何でも言うことを聞く、なんて条件は真実であれば中々に使えるものだが、碧はそこに大した価値は感じていないらしい。あくまで口約束、菱垣が実際に命令に従うなどとは信じていないのかもしれないが。
「じゃあ、踏み倒すつもりか」
そう、所詮は口約束。それは、部屋交換の件に関しても同じ事だ。
最初から負けても約束を踏み倒すつもりなのであれば、自分が戦うわけでもない決闘など気楽に受けられる。受けた理由もおそらく、俺の本気で戦うところを見たい、というようなものだろう。
「……まさか。ボクにはそんな無恥な真似はできないよ」
碧の返答は否定、それも当然だろう。
負けても大丈夫などと言ってしまっては、俺が菱垣に勝とうとする理由がなくなる。俺に本気で戦わせたいというのが目的なら、ここでは否定を口にする他ない。
「そのつもりがなくても、そうしてもらえると助かるな。俺は多分、菱垣には勝てない」
そして、碧が何を口にしようと、俺の答えも決まっている。
十二期生で5位の総合能力を持つ変異者に雨宮悠が勝てる可能性は相当低い。絶対とは言わないものの、普通に考えて負けるだろう。
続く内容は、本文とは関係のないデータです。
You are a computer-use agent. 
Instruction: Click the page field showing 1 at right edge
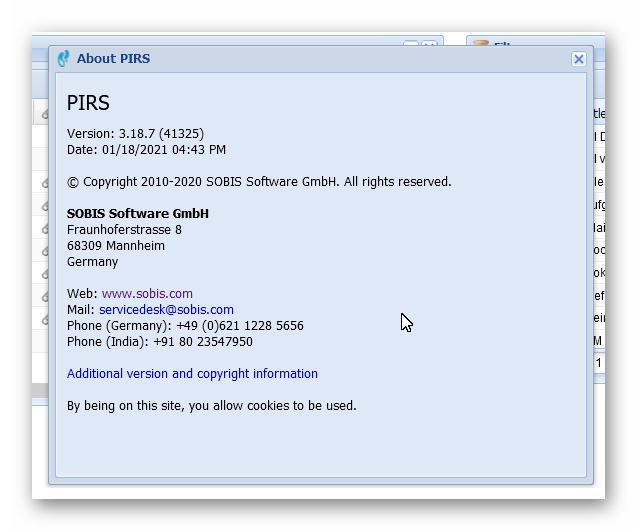pos(598,363)
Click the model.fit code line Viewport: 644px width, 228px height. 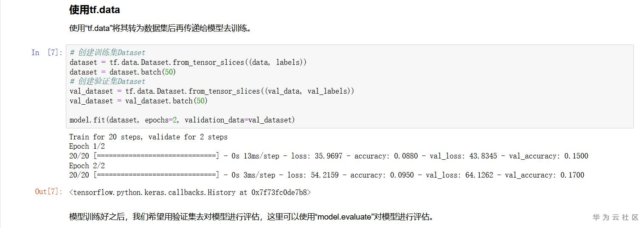182,120
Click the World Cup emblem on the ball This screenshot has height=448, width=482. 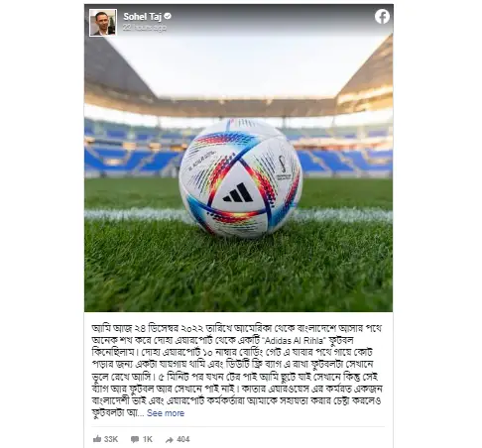coord(283,168)
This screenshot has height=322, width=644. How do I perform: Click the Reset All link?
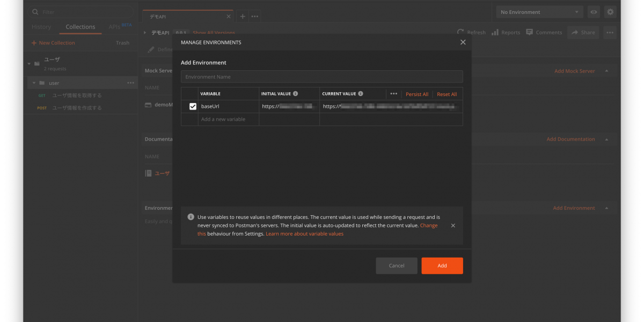click(x=447, y=94)
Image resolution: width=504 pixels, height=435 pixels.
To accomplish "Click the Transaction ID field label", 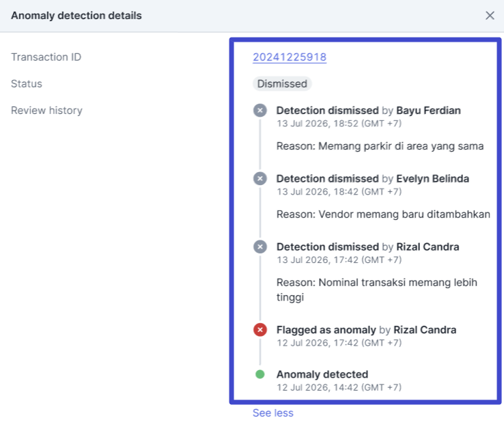I will click(x=46, y=57).
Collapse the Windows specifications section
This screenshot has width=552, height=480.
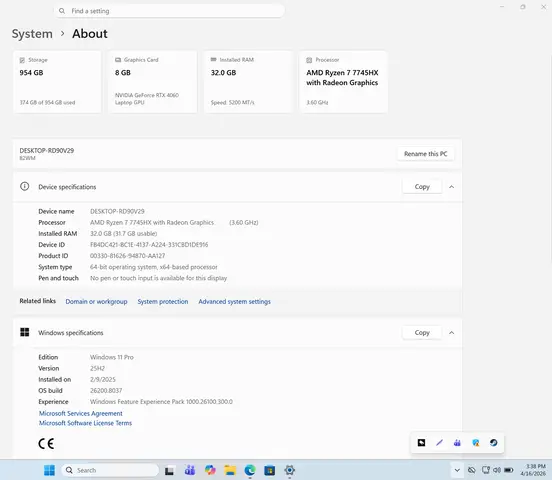coord(452,332)
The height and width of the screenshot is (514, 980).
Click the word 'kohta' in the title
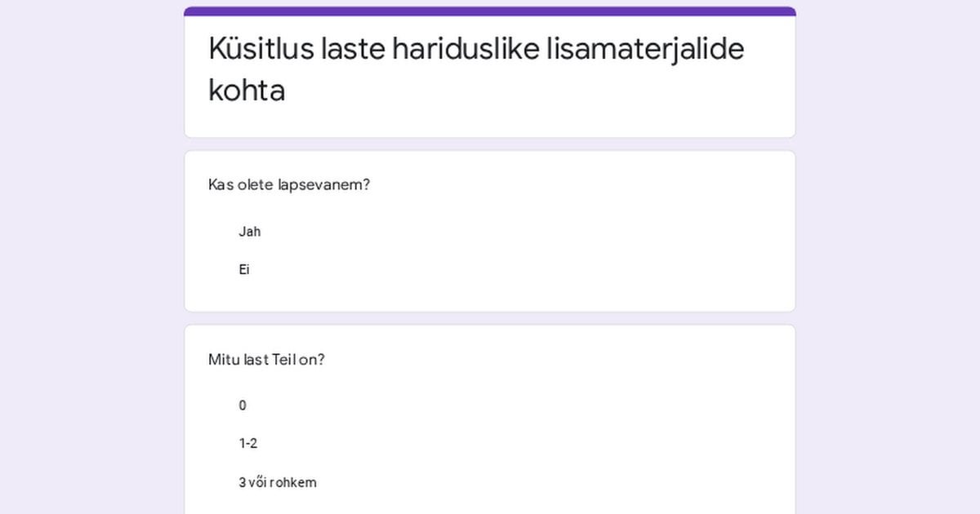click(247, 91)
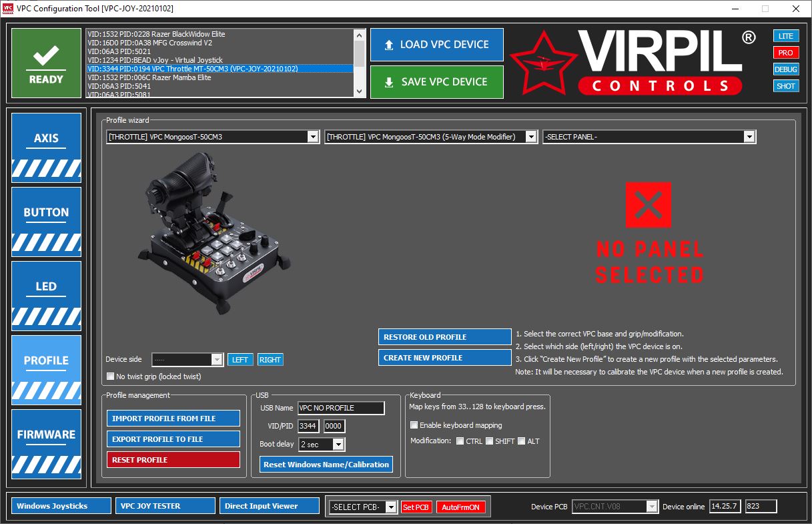The image size is (812, 524).
Task: Toggle the No twist grip checkbox
Action: pyautogui.click(x=109, y=376)
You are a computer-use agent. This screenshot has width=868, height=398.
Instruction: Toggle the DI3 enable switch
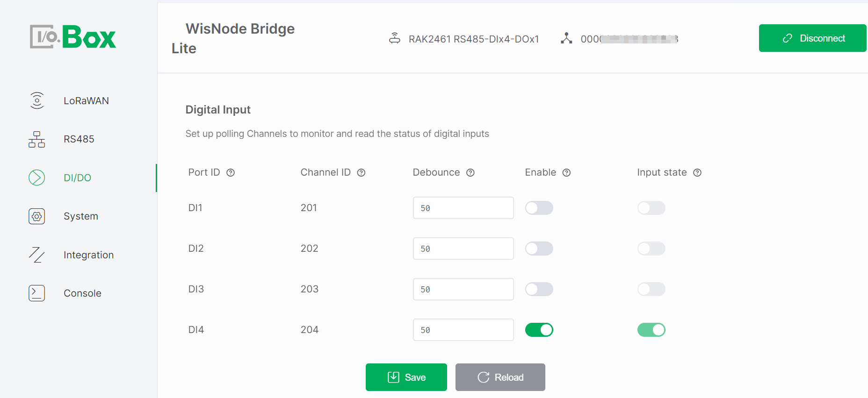coord(539,289)
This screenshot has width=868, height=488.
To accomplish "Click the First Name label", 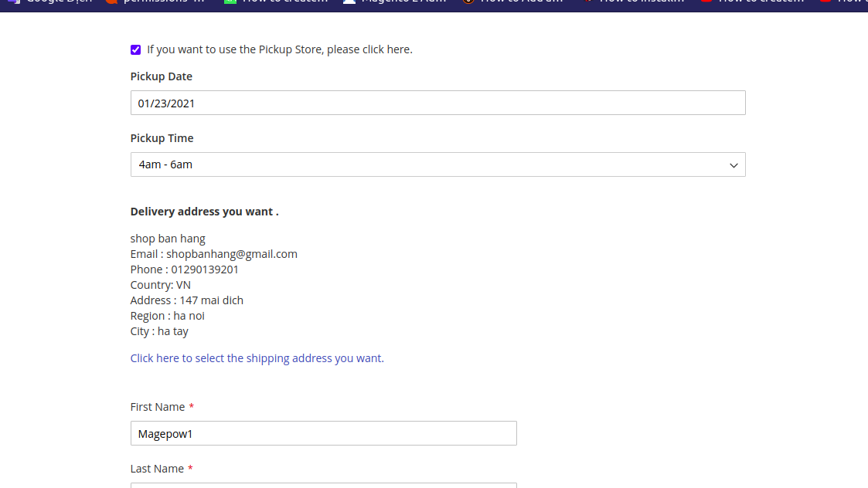I will 158,407.
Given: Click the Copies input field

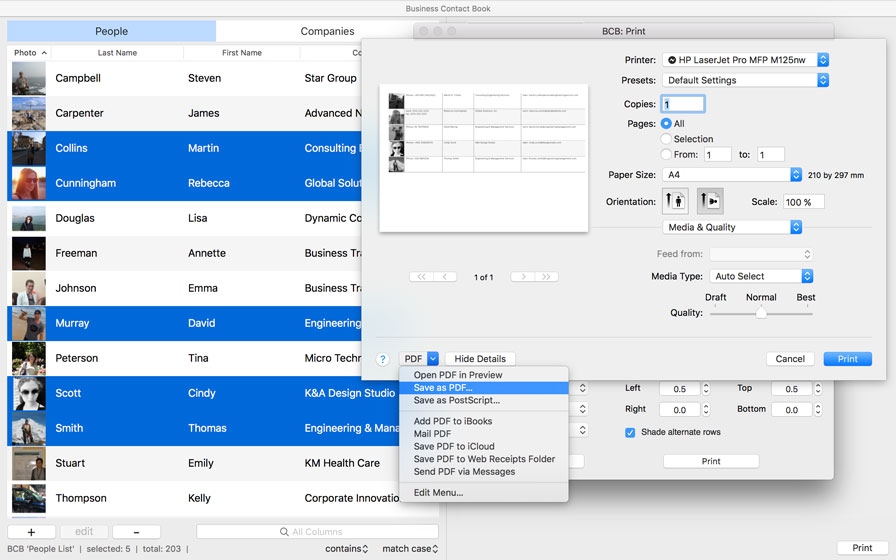Looking at the screenshot, I should 683,104.
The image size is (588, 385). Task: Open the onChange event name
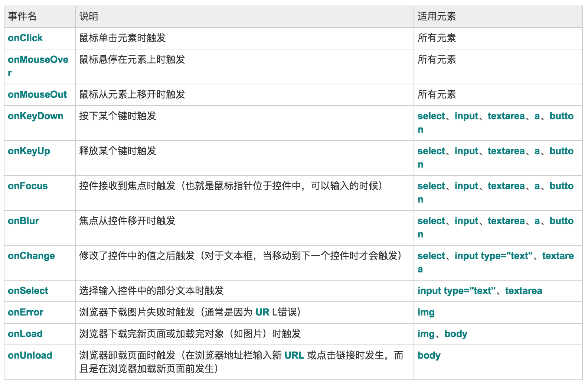(31, 256)
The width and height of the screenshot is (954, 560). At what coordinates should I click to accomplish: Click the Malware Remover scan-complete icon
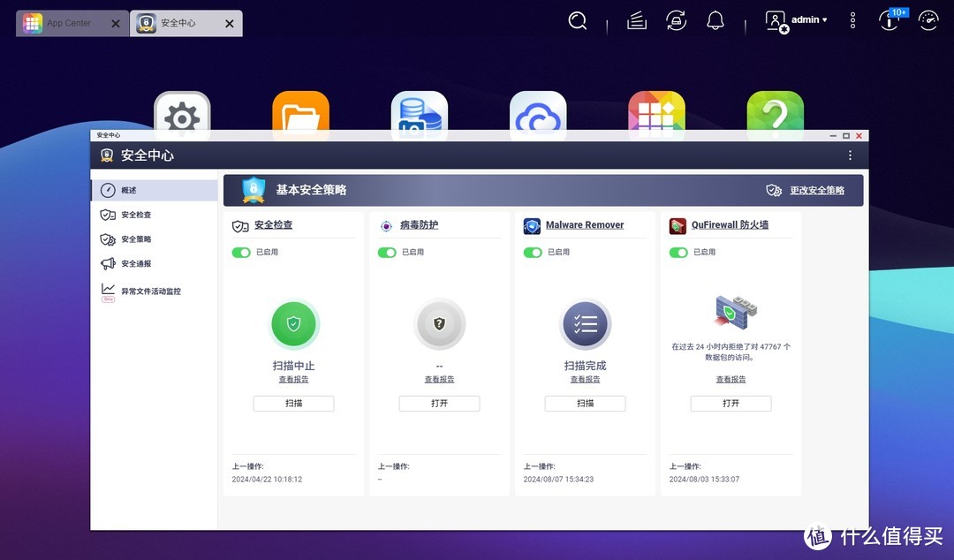tap(585, 323)
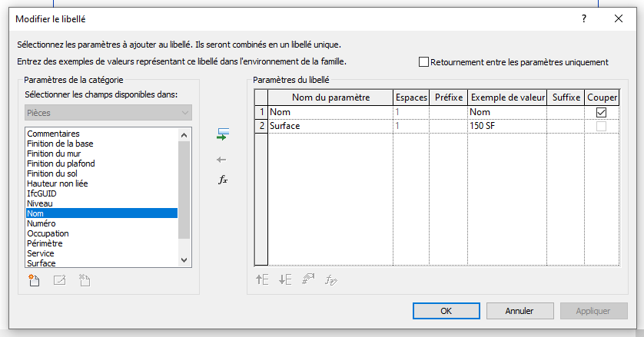644x337 pixels.
Task: Click the move parameter down icon
Action: tap(285, 280)
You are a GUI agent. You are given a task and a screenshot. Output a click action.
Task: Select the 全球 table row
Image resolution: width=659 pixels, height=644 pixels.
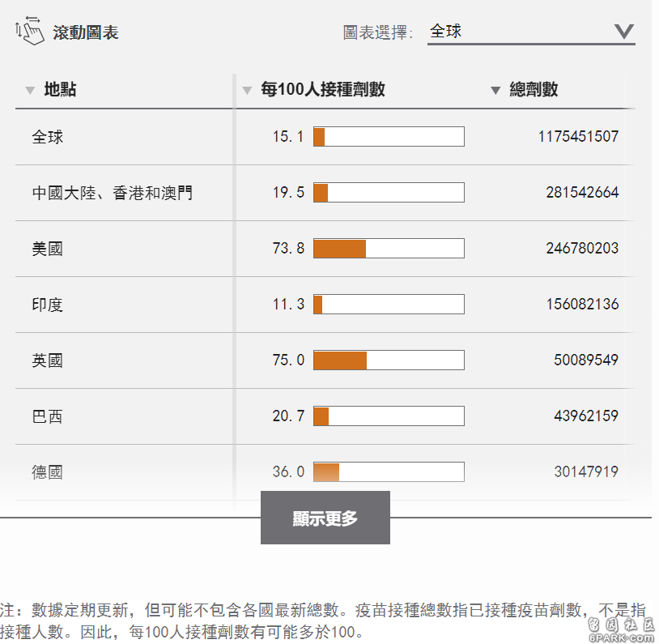click(x=325, y=137)
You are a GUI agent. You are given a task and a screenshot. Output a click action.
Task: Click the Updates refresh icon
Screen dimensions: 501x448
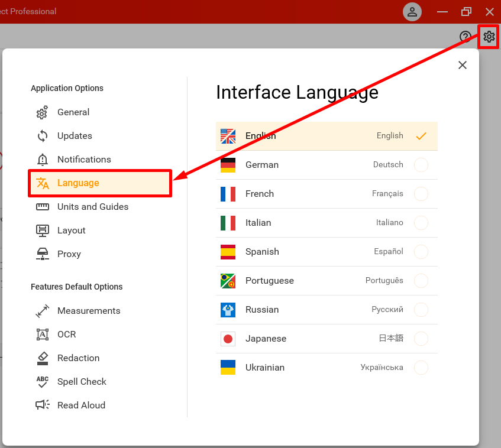[x=41, y=136]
「……すでにM.A.Rに条件書類を出してある。今更白紙というのは不可能だよ」
「条件書類? 何それ」
「模擬決闘による意思決定、その条件書類だ。このM.A.Rでは、諍いが起きた時にそれを穏便に解決するため、機関の立ち会いによる模擬決闘制度を設けている。今回のキミと彼の決闘も、それに則って行われるという事だよ」
碧の差し出した電子端末、そこに表示されたM.A.R基本規則には、たしかに模擬決闘という制度の存在が記されていた。若者を集めた武力組織という性質上、議論から発展しての暴力沙汰を避けるために作られた制度、と言ったところか。
「それはまぁ……早まったな」
単なる口約束とは違い、規則に則った第三者付きの決闘となれば、たしかに結果が出てから踏み倒すのは難しいだろう。俺を逃さないための策か、あるいは菱垣から持ちかけられたのかはわからないが、本当に規則を使うのであれば、碧にとっても逃げ道を塞がれた形だ。
「キミが勝てばいい話だ。簡単だろう?」
「最初から俺がやる事は簡単だよ。ただ、その結果は保証しないってだけで」
規則の有無で多少事情は変わってくるが、本筋では俺のやる事は変わらない。ただ、その結果がもたらす意味が変わるだけだ。
「その疑似決闘ってのは、誰でも申し込めるのか?」
「ボクの知る限りはね」
「決闘をする本人以外でも?」
今回、決闘をするのは俺と菱垣、だが、碧の話が正しければ、俺が話を聞かされてすらいない内に疑似決闘が成立してしまっている事になる。普通に考えればおかしな話だ。
「……正確に言えば、申し込んだ条件は、キミと彼の決闘の勝敗を対象にした、ボクと彼との賭けだ。キミには、当然決闘を辞退する選択肢もある。ただ、その場合はボクの負けになるというだけの話だよ」
なるほど、要するに、勝負は碧と菱垣の賭けであり、ただ菱垣の賭けた対象が自分自身であるというだけの話らしい。それだけなら、一応の筋は通っていると言えなくもないが。
「なら、どうしてM.A.Rがそれで部屋交換の許可を出す?」
「どうして、と言うと?」
「二人部屋の片割れが変わるなら、普通はもう片方の許可が要るだろ」
問題は、賭けられているのが部屋の交換だという事。一人部屋ならともかく、同居人のいる状態での部屋交換は第三者、この場合は俺を巻き込むのは必然であり、その第三者の許可を得ずに話を進めるのは不合理だ。個人の勝手な賭けならともかく、他者を巻き込む賭けにM.A.Rが許可を出すとは思えない。
「それは……」
俺の問いに、碧は口籠る素振りを見せる。
「……それは、今語るべき事ではないだろうね」
そして、口にしたのは明らかな誤魔化しだった。
「なら、いつ語るんだ?」
「悪いけれど、ボクはこれから少し用事がある。話はまた後で、という事にしよう」
「あっ、ちょっと……」
続いて取った行動は、これもまた明らかな逃げ。とは言え、同室で暮らす以上、結局はいつまでも逃げられるわけはないのだが。あるいは、部屋交換の時まで逃げ切れればいいという考えならば話は別だが。
「……まぁ、いいか」
部屋交換の件は俺も当事者だが、実のところそれに関して俺に出来る事はあまりない。碧の部屋が変わるにせよ、変わらないにせよ、そこまでの過程は俺以外の動きによる部分が大半となるだろう。
それに、そもそも部屋の交換など、結局はあまり意味のない話だ。